Note: The examples below currently support macOS only. Windows support coming soon.
Before running the example below, you need to grant full disk access to your terminal/VS Code in System Preferences → Privacy & Security → Full Disk Access.
python -m apps.email_rag --query "What's the food I ordered by DoorDash or Uber Eats mostly?"
780K email chunks → 78MB storage. Finally, search your email like you search Google.
📋 Click to expand: Email-Specific Arguments
Parameters
--mail-path PATH # Path to specific mail directory (auto-detects if omitted)
--include-html # Include HTML content in processing (useful for newsletters)
Example Commands
# Search work emails from a specific account
python -m apps.email_rag --mail-path "~/Library/Mail/V10/WORK_ACCOUNT"
# Find all receipts and order confirmations (includes HTML)
python -m apps.email_rag --query "receipt order confirmation invoice" --include-html
📋 Click to expand: Example queries you can try
Once the index is built, you can ask questions like:
- "Find emails from my boss about deadlines"
- "What did John say about the project timeline?"

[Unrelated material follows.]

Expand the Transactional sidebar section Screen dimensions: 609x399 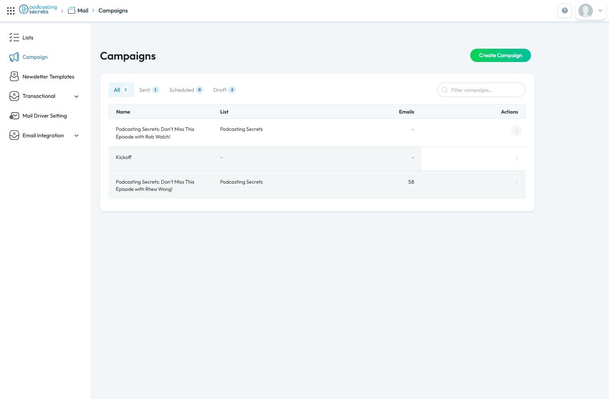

- "Show me emails about travel expenses"
🔍 Time Machine for the Web: RAG Your Entire Chrome Browser History!
python -m apps.browser_rag --query "Tell me my browser history about machine learning?"
38K browser entries → 6MB storage. Your browser history becomes your personal search engine.
📋 Click to expand: Browser-Specific Arguments
Parameters
--chrome-profile PATH # Path to Chrome profile directory (auto-detects if omitted)
Example Commands
# Search academic research from your browsing history
python -m apps.browser_rag --query "arxiv papers machine learning transformer architecture"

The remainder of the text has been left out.